Autor and Hanson offer four principles that should guide China trade policy, going forward:
China Shock threatens our commercial allies, like the EU, so our actions and our allies should be coordinated. Simultaneously, we should convince China to build EV and battery plants in the US, which was something the Chinese have done to great effect in the past. This could lead to a transfer of technology in our direction.
We should emulate China's investment in strategic technologies -- drones, advanced chips, fusion, quantum, biotech -- like we did in WWII, the Cold War (NASA), and the pandemic (Warp Speed).
Pick areas we can win or must have, eg semiconductors, and rare earths.

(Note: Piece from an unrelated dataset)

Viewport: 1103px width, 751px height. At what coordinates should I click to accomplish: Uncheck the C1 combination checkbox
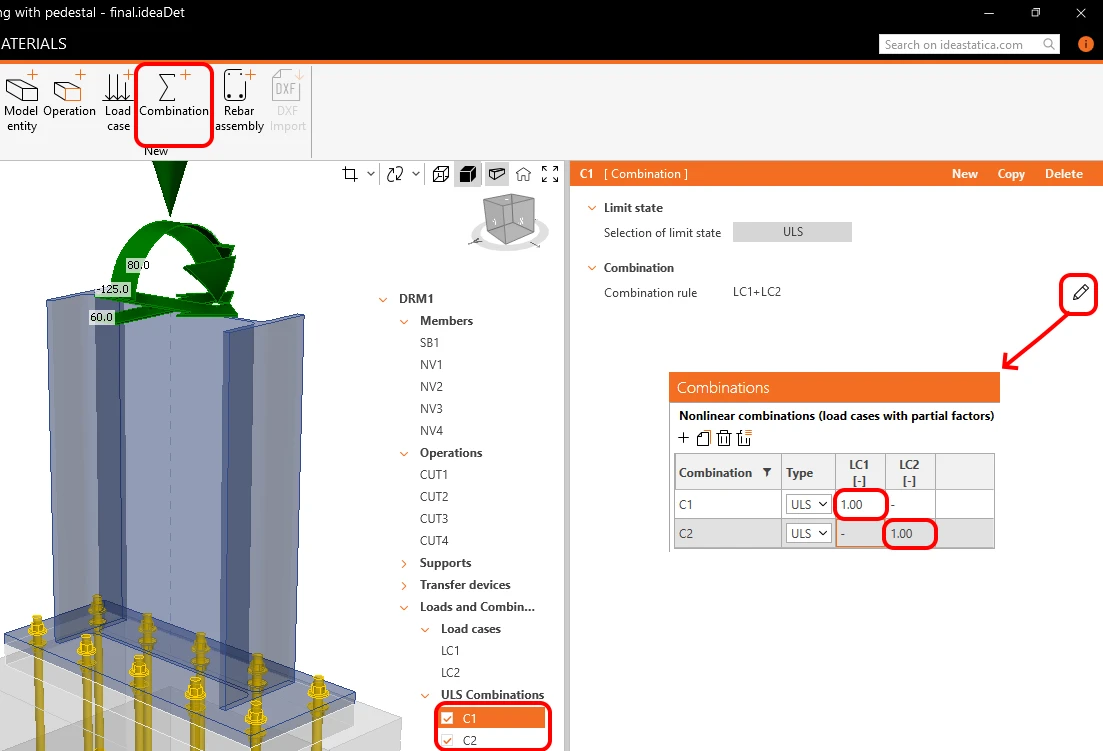447,718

'prevent the devastating impacts of job loss from the next major shock, be it from China or somewhere else (you’ve heard of A.I., right?). The scarring effects of manufacturing-job loss have caused America a heap of economic and political trouble over the past two decades.'
A final admonition:
Managing China Shock 2.0 requires playing to our strengths, not licking our wounds.
I expect that these thought will have zero impact on current China trade policy — or cooperation with those countries that should be, in a normal world, our trade allies — until the Republicans are out of power. Their efforts seem totally oriented toward fighting the last China Shock again, and losing, again.
Meanwhile, Americans won’t be able to buy and drive the world’s most affordable and advanced electric vehicles.
Substack
I found this factoid astonishing: Substack is getting more site visits than WSJ (I dropped my sub there last year) and CBS News (which I seldom visit).
Note: I don’t know if this does or does not include what is read in the Substack app.